### Selected text
_ _ _ _ _

In example3.cpp we explore how to set up multiple thread pools as needed. This is easily done using the ThreadPool constructor which takes the number of threads you want to have in the pool. In this example, each task in the main pool creates a sub-pool with four threads and assigns work tasks to the sub-pool.

example3.cpp
/**
* @file example3.cpp
* @brief Program to demonstrate multiple ThreadPool instances.
*
* This program exercises multiple ThreadPool instances with tasks that just
* sleep for a few seconds.
*
* Compile with<br>
* Linux<br>
* CPPFLAGS=-Iinclude
* g++ $CPPFLAGS --std=gnu++20 -O3 -o example3 src/example3.cpp src/ThreadPool.cpp

* macOS<br>
* CPPFLAGS=-Iinclude
* g++ $CPPFLAGS --std=gnu++20 -O3 -o example3 src/example3.cpp src/ThreadPool.cpp
*
* Execute:
* ./example1
*
* @author Richard Lesh
* @date 2025-06-11
* @version 1.0
*/

#include <iostream>
#include <string>

#include "ThreadPool.hpp"

using namespace std;

int main(int argc, char **argv) {
    cout << "ThreadPool Example 3" << endl;
    // Lazy initialization of the main thread pool.  Set for 4 threads.
    std::shared_ptr<ThreadPool> pool = ThreadPool::getThreadPool(4);
    // Change the name of the thread pool.
    pool->setPoolName("Main");
    // Create 100 tasks
    for (int id = 0; id < 16; ++id) {
        // We use enqueue() to add tasks to execute to the work queue for the
        // thread pool.  C++ lambda expressions are an easy way to define the
        // task and then pass it to enqueue().
        pool->enqueue([pool, id] {
            // First thing in the task is to set the thread name.  This can
            // only be done in the running thread.
            SET_THREAD_NAME(pool, to_string(id));
            // Get the description of the thread (pool name : thread name) and
            // print that we are starting the execution of the task.
            ThreadPool::safePrint("Thread " + ThreadPool::getThreadDescription() + " starting");
            // Create another pool of four threads to do the work of this thread.
            // See this pool name to the thread description of the parent thread.
            ThreadPool subpool(ThreadPool::getThreadDescription(), 4);
            for (char c = 'a'; c <= 'z'; ++c) {
                subpool.enqueue([&subpool, c] {
                    SET_THREAD_NAME(pool, string{c});
                    ThreadPool::safePrint("Thread " + ThreadPool::getThreadDescription() + " starting");
                    // Create a timespec struct for the requested time to wait in the
                    // thread.  We will wait 0.5 to 3.5 seconds based on the thread name.

_ _ _ _ _

### Information shown

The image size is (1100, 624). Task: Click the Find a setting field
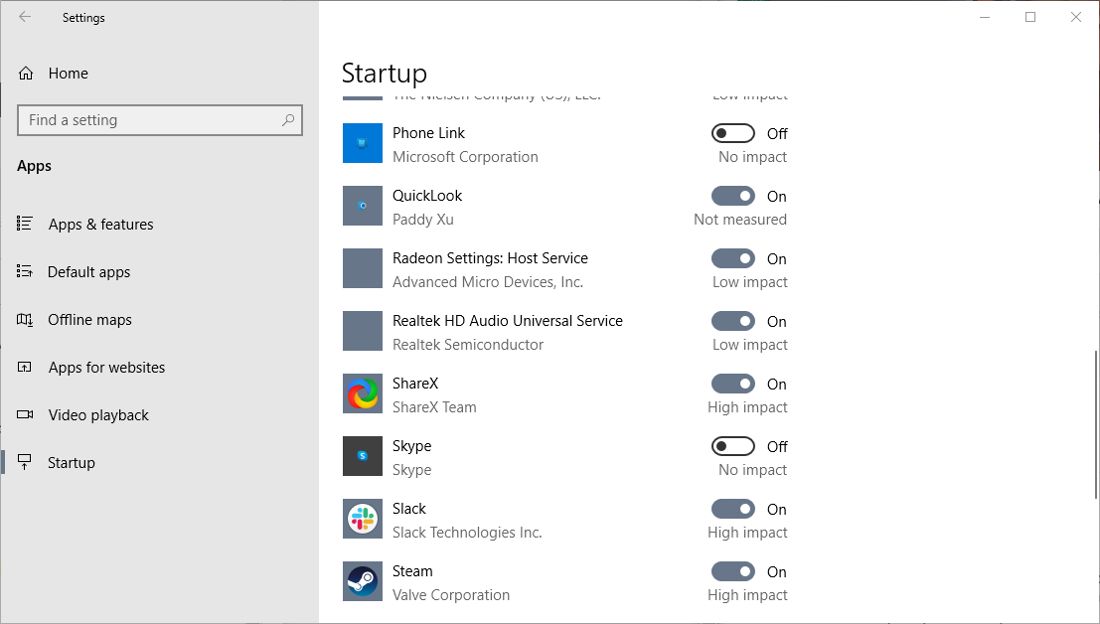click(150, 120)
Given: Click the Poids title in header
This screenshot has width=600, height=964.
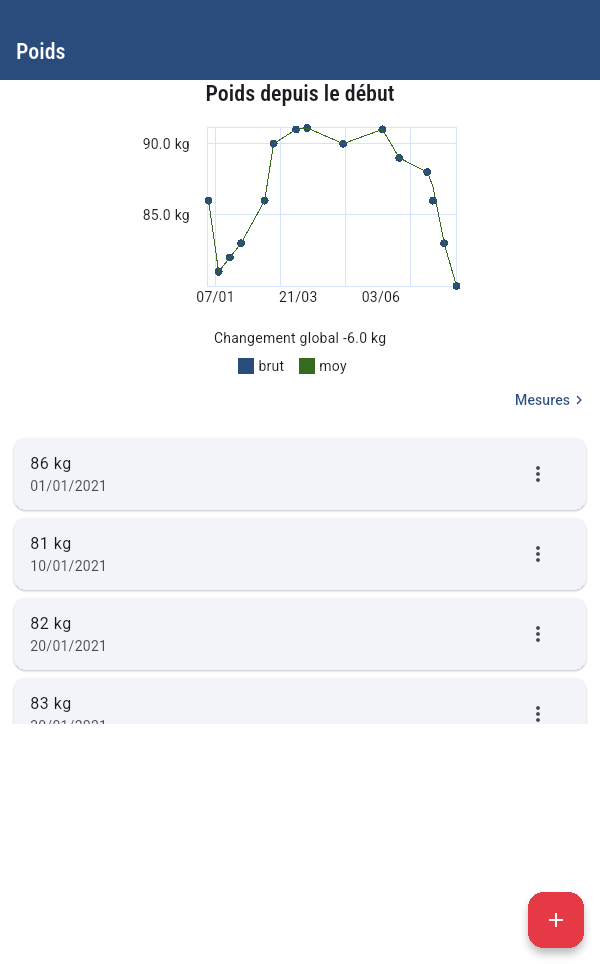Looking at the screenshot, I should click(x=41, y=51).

_ _ _ _ _

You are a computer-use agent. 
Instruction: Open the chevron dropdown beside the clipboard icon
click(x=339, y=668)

_ _ _ _ _

### Given exercise 1
Translate this sentence from the ThreadPool passage into Spanish: "This is easily done using the ThreadPool constructor which takes the number of threads you want to have in the pool."
### Given exercise 2
Write out the part of the ThreadPool passage starting at "int main(int argc, char" and ending at "it to enqueue().".
The rows have no connection to the ThreadPool passage.

### Problem solution 1
Esto se hace fácilmente usando el constructor de ThreadPool, que recibe el número de hilos que se desea tener en el grupo.

### Problem solution 2
int main(int argc, char **argv) {
    cout << "ThreadPool Example 3" << endl;
    // Lazy initialization of the main thread pool.  Set for 4 threads.
    std::shared_ptr<ThreadPool> pool = ThreadPool::getThreadPool(4);
    // Change the name of the thread pool.
    pool->setPoolName("Main");
    // Create 100 tasks
    for (int id = 0; id < 16; ++id) {
        // We use enqueue() to add tasks to execute to the work queue for the
        // thread pool.  C++ lambda expressions are an easy way to define the
        // task and then pass it to enqueue().